Dateline May 30, 2011, Juneau to Sitka to Skagway

Juneau gave us plenty of side adventures. We started with the Glacier Gardens tour, which took us up through the trees to nearly six hundred feet, where we learned how the glacier forest comes back after a landslide. Trees coming down create the ecosystem that lets other trees and plants thrive in their place. There is a quiet logic to it that is hard to grasp until you see the layers in front of you.


Of course we drove up to Mendenhall Glacier too. Seeing any glacier up close is a "wow" moment, and at Mendenhall we could walk right up and put a hand on the ice. It is not a thing you forget.

The Mendenhall stayed in view as we headed back to the port and onto the ferry. The views from the deck as we pulled away were spectacular.

The Alaska Marine Highway runs both fast ferries and slower ones, and we ended up on both. The fast ferry we boarded was named the Fairweather, which happens to be John's mother's family name. We took it as a small wave from somewhere.

Along the way we saw whales, blacks, humpbacks, and orcas, sometimes all on the same crossing.
In Sitka we stayed at the town harbor RV parking area and spent a day driving around.

Sitka is an interesting town. Russian history still shows on the buildings and in the names, but the cruise ship traffic has brought in the now-familiar wave of typical tourist storefronts. We went to the Sitka National Historical Park, which is built around totem poles, and learned more there than we expected. The very tall poles, the ones most people picture, are no more than one hundred seventy-five to two hundred years old. Before that the poles were much shorter, but they carried the same symbols of family and clan.
In the morning we boarded the ferry north toward Skagway, with one overnight in Juneau on the way. It was another beautiful day and a great trip.

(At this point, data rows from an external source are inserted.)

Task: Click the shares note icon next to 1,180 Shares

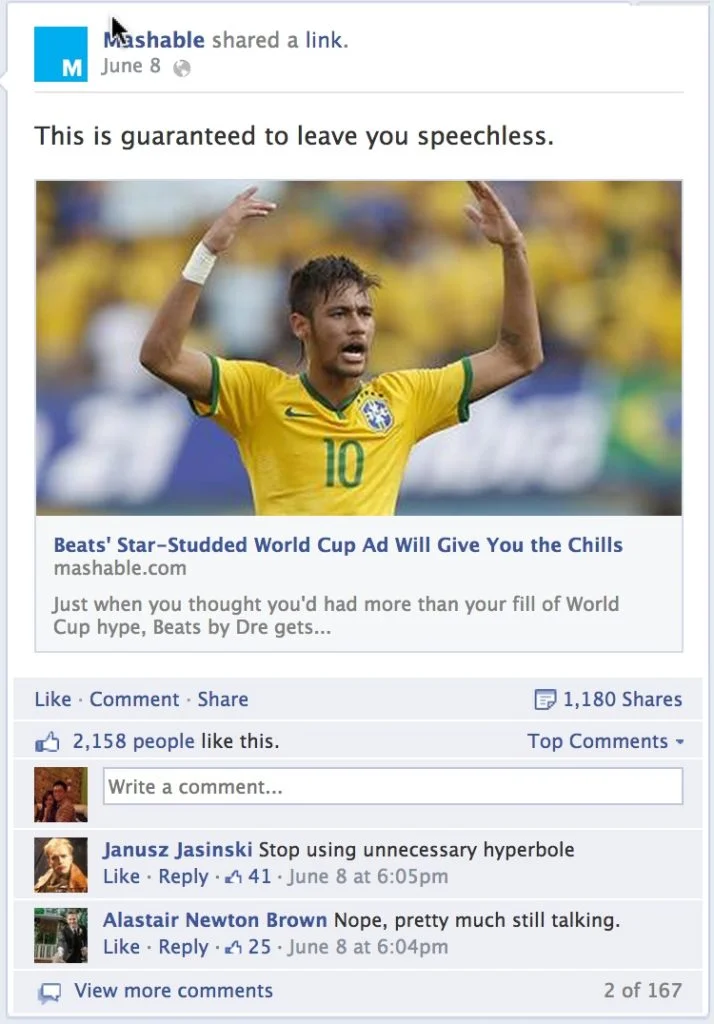Action: 545,699
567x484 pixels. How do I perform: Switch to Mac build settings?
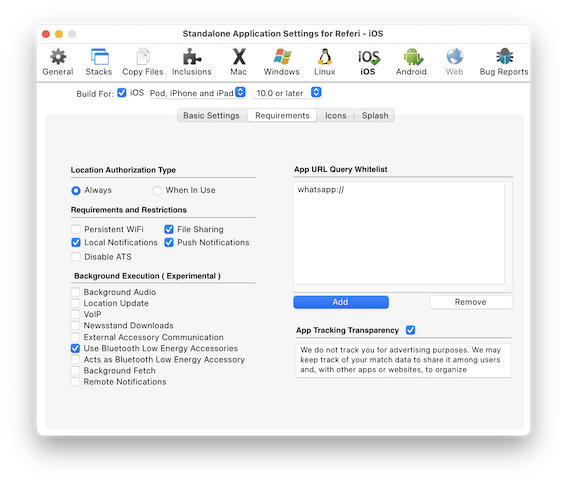(239, 62)
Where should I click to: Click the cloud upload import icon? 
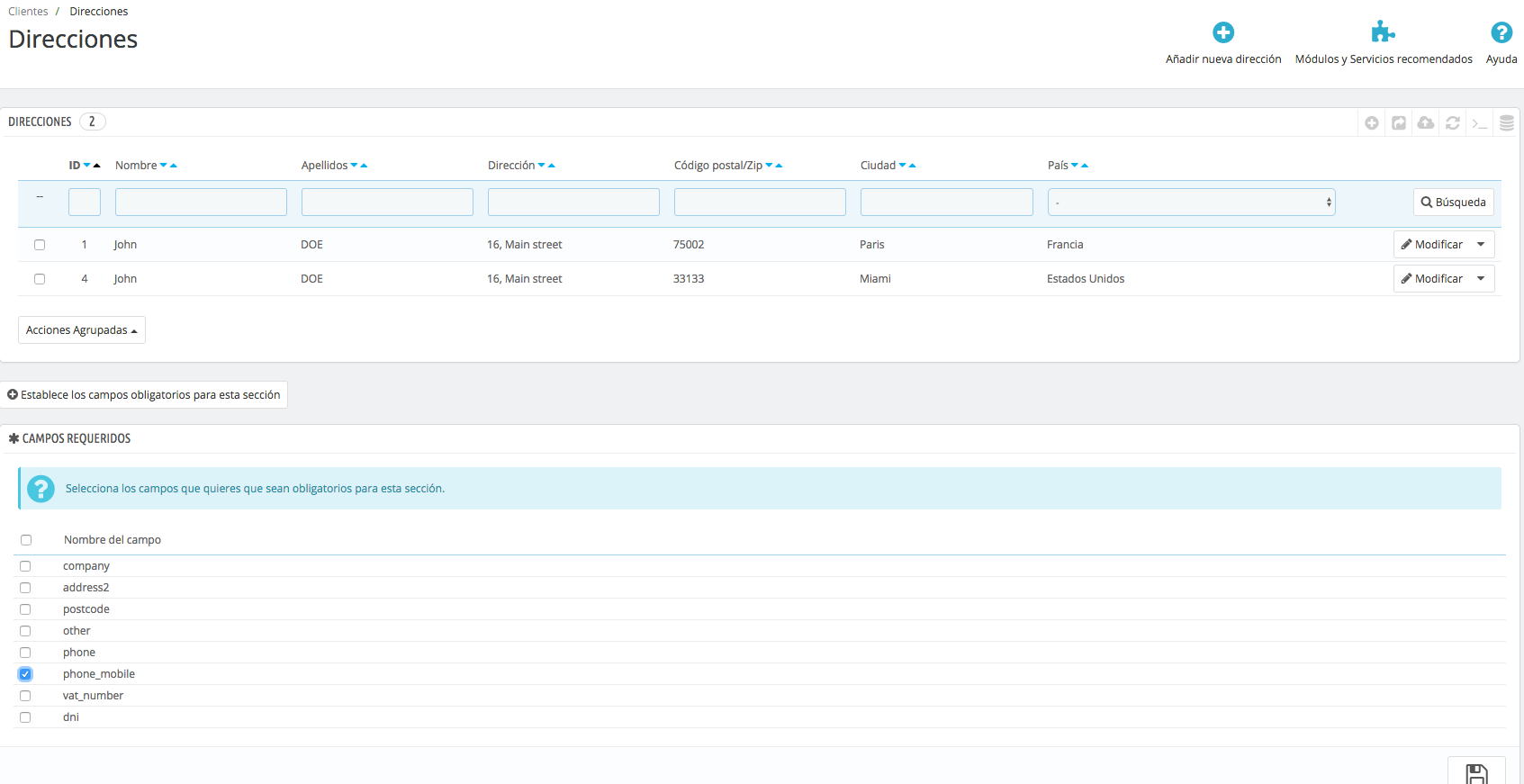click(1426, 123)
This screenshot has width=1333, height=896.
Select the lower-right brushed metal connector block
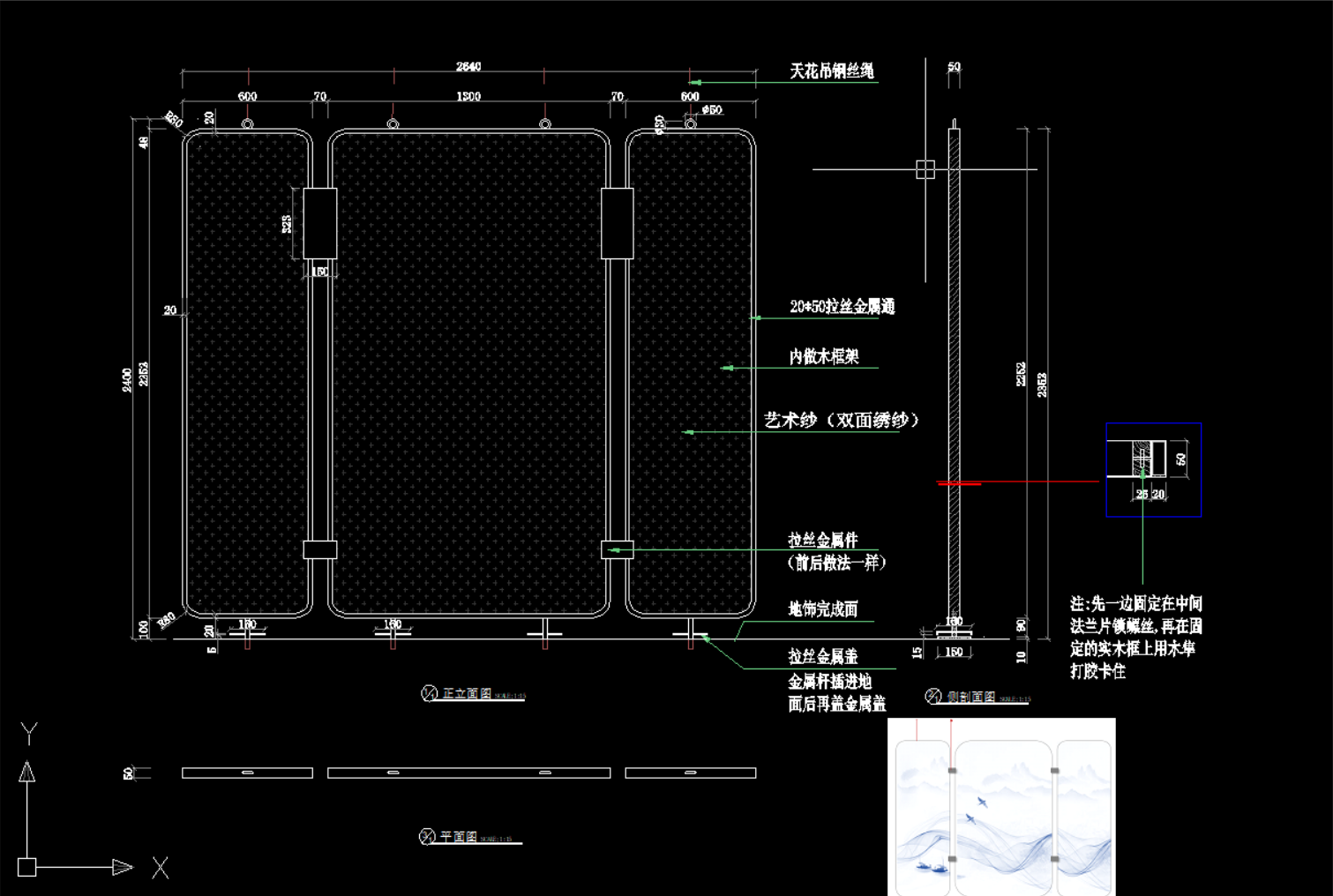(618, 549)
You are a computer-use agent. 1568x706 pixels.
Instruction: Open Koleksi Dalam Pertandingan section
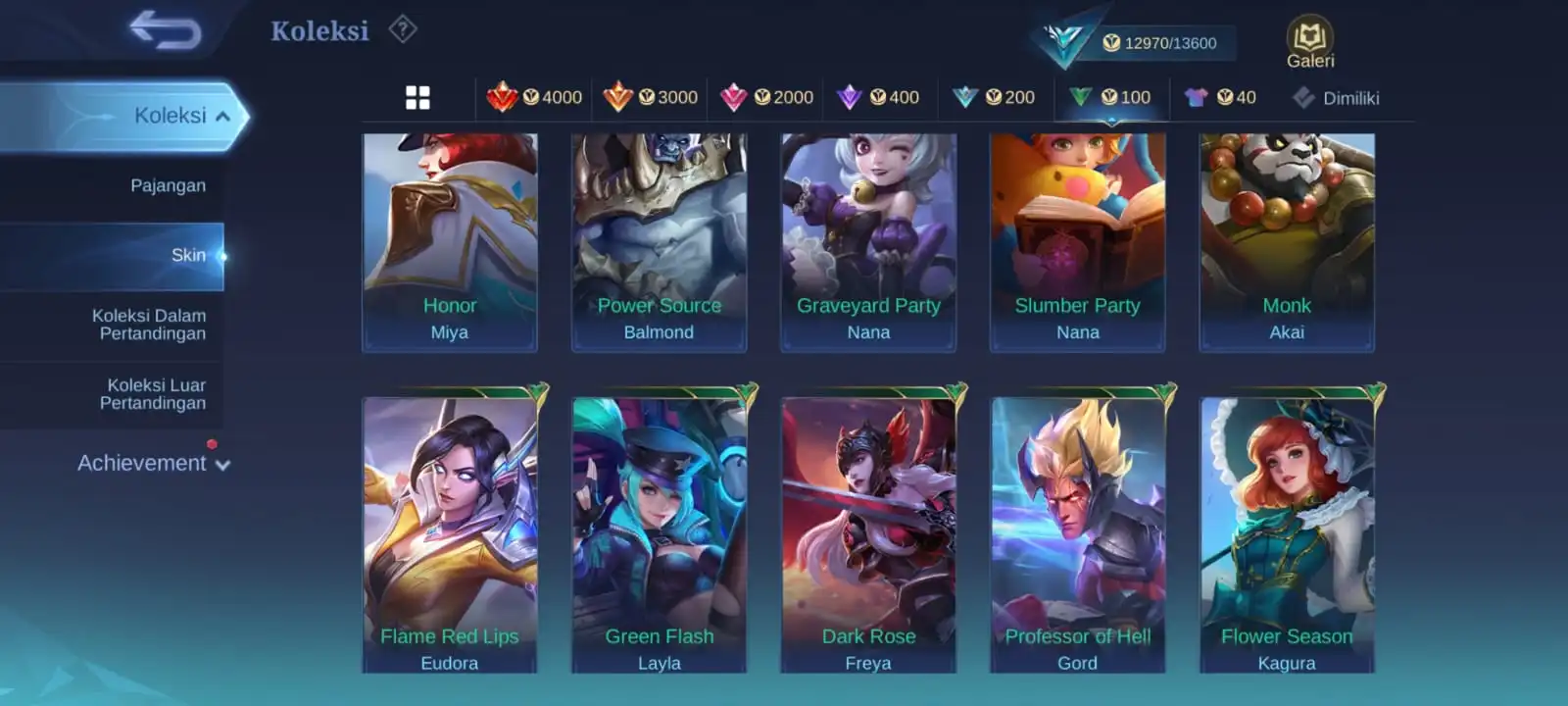point(149,325)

We arrived in Skagway late the next evening and stayed at the local park by the ferry port. Skagway is a very small town with many cruise ships rolling in daily, which means many jewelry stores. "St. Thomas, Alaska," is what came to mind.

The big event of our Skagway stay was the drive up to Carcross and back, which we had been told was one of the great drives of the area. It did not disappoint. The road climbs the route that the Klondike gold rush hikers walked in 1898, up over White Pass.

It is impossible to look at that landscape and understand how anyone got over it on foot, with the gear they had, in the weather they had. At the top of the pass sits a string of lakes, and the story goes that the prospectors, having made it over, cut every large tree in sight to build the boats they needed to float down to the goldfields. There is a five-mile radius around those lakes where the big trees never came back. The current road over the pass was completed in the late 1970s, only the third route across after foot and railroad.

And then we saw bears. Three of them, and they turned out to be grizzlies. The biggest was a full-grown adult, and there was a year-old male too, who looked cute and fuzzy from a safe distance. They were closer than we expected, and we kept the windows up.

Back in Skagway we rested at the park and turned in early. The morning ferry would take us to Haines to meet up with some of our Roadtrek group. We could not wait to see them.